## [The problem]
Copy each of the following rows word for word, omitting the pictures.

## [Dataset]
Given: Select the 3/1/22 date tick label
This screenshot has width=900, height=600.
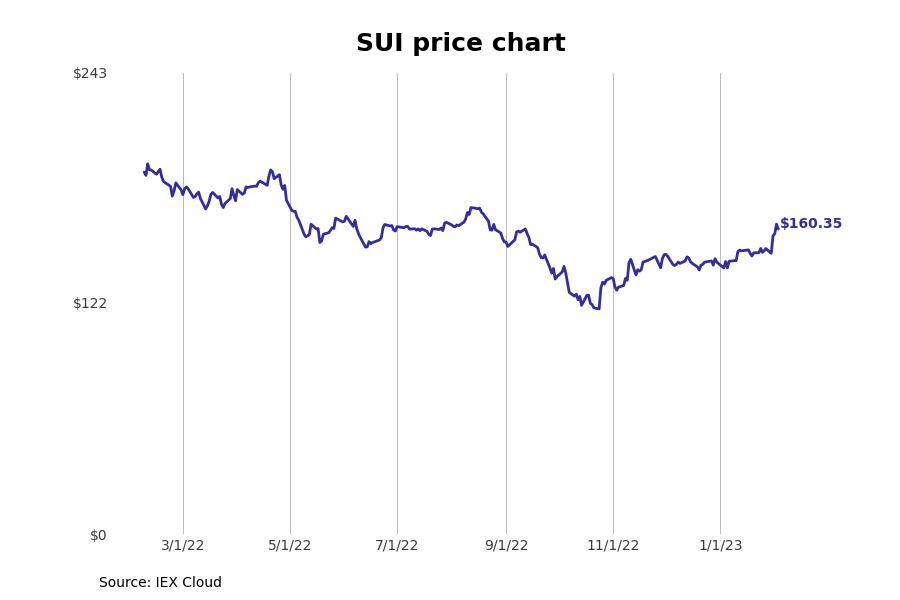Looking at the screenshot, I should tap(183, 545).
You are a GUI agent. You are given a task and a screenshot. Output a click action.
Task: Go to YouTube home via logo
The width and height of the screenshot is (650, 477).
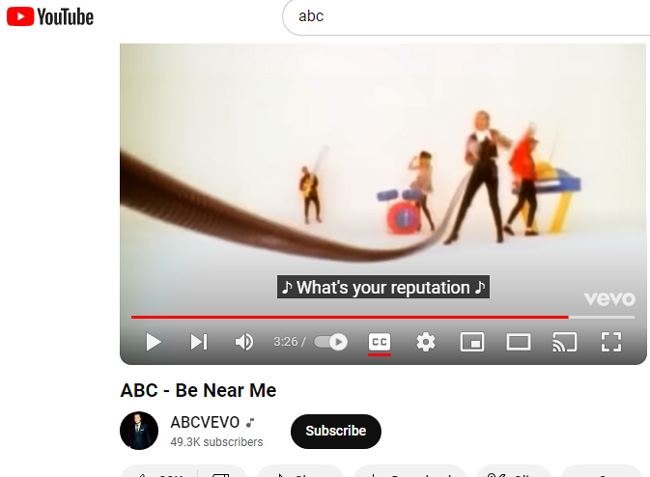(x=50, y=17)
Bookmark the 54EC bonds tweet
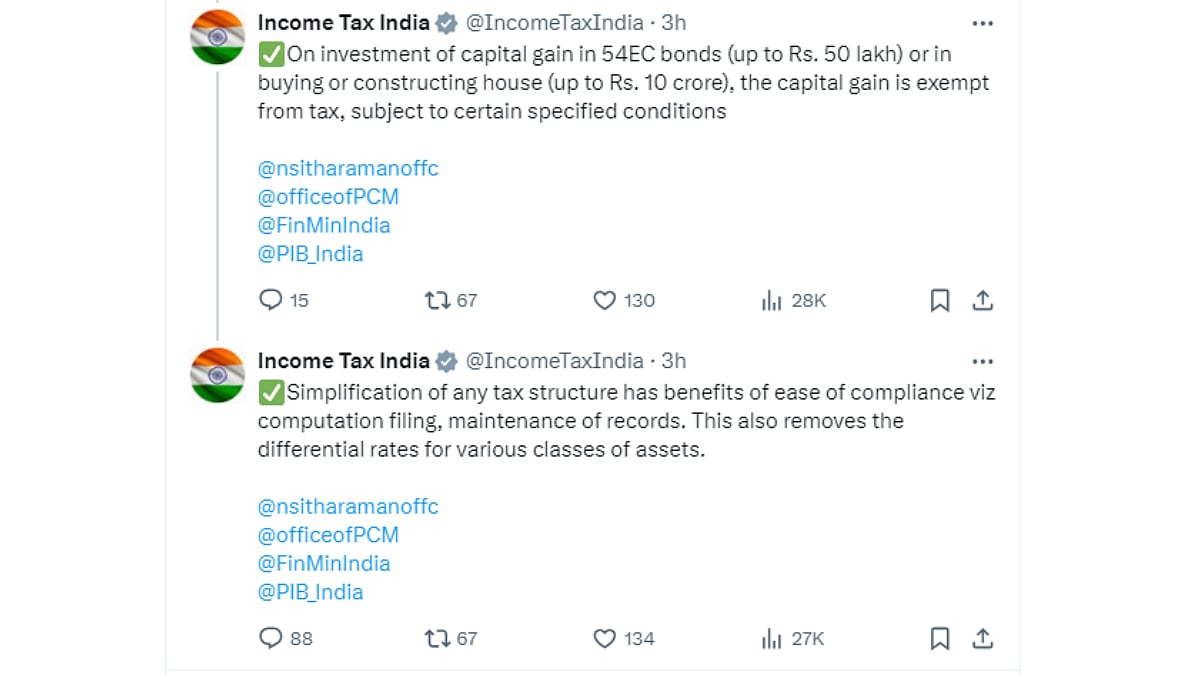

## [Correct result]
Given: Select the 3/1/22 date tick label
This screenshot has width=900, height=600.
Looking at the screenshot, I should tap(183, 545).
You are a GUI agent. You are given a task and a screenshot. Output a click action.
Task: Go to YouTube home via logo
The width and height of the screenshot is (650, 477).
(x=50, y=17)
Bookmark the 54EC bonds tweet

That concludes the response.